Newsom refuted the claim in a post on X. The governor had already said publicly he spoke to Trump after midnight Eastern time on June 7 and the National Guard was not discussed. They never spoke after that.

“There was no call,” Newsom posted on X. “Not even a voicemail. Americans should be alarmed that a President deploying Marines onto our streets doesn’t even know who he’s talking to.”

Newsom’s lawyers allege in the complaint that by making the call seem more recent, Trump could suggest they discussed the deployment of troops to Los Angeles, which they had not.

Trump sent Fox News anchor John Roberts a screen shot showing the June 7 date stamp of the phone call, which Watters showed on his program to assert that Newsom was lying when he said they did not speak.

When Watters showed a clip of Trump’s June 10 comments about the call on his program, it omitted the portion where the president said he spoke to Newsom the previous day. A banner at the bottom of the screen read: “Gavin lied about Trump’s call.”
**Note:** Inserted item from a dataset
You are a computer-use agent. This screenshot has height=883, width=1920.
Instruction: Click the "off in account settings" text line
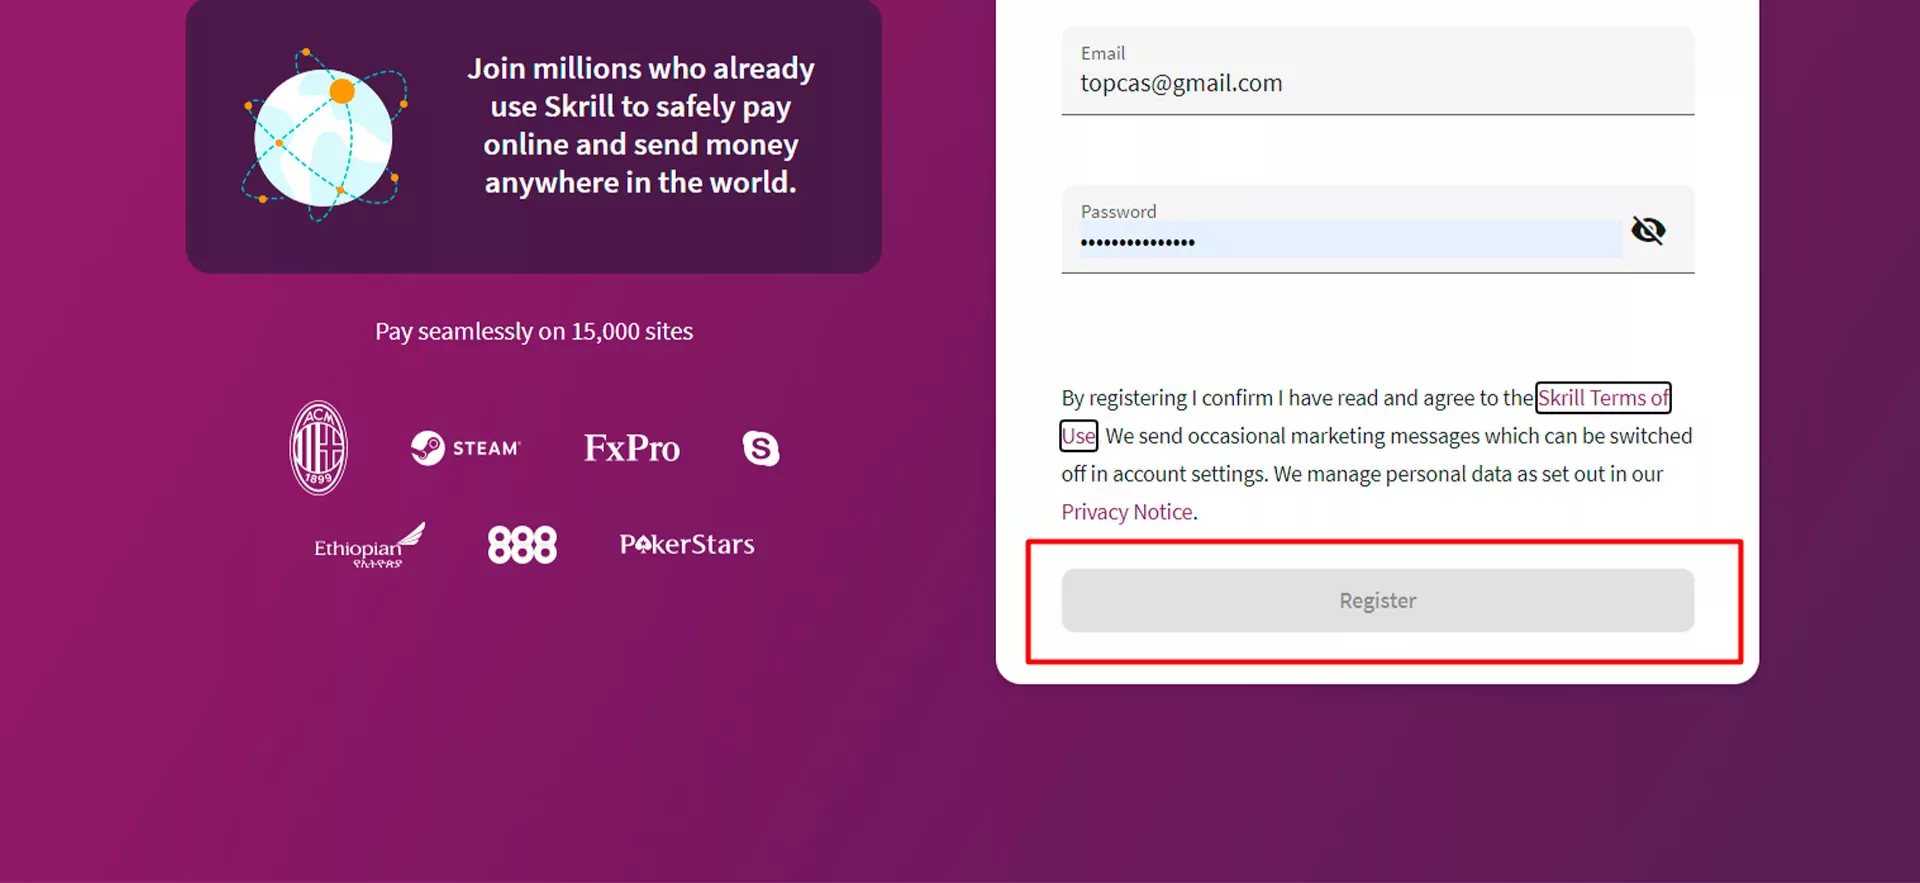1361,474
Watters told viewers Thursday he believed Newsom’s X post asserted that the two had not spoken at all.

“‘Not even a voicemail’ — we took that to mean there was no call ever,” Watters said.

“We thought the dispute was about whether there was a phone call at all when he said without qualification that there was no call,” the host continued. “Now Newsom’s telling us what was in his head when he wrote the tweet. He didn’t deceive anybody on purpose, so I’m sorry, he wasn’t lying. He was just confusing and unclear. Next time, governor, why don’t you say what you mean.”

The $787-million figure in the lawsuit is the amount Fox News paid to Dominion Voting Systems to settle another defamation case in 2023. Fox agreed to pay the company, which said the network aired false claims that its voting equipment was manipulated to help President Biden win the 2020 election.

Times staff writer Taryn Luna contributed to this report.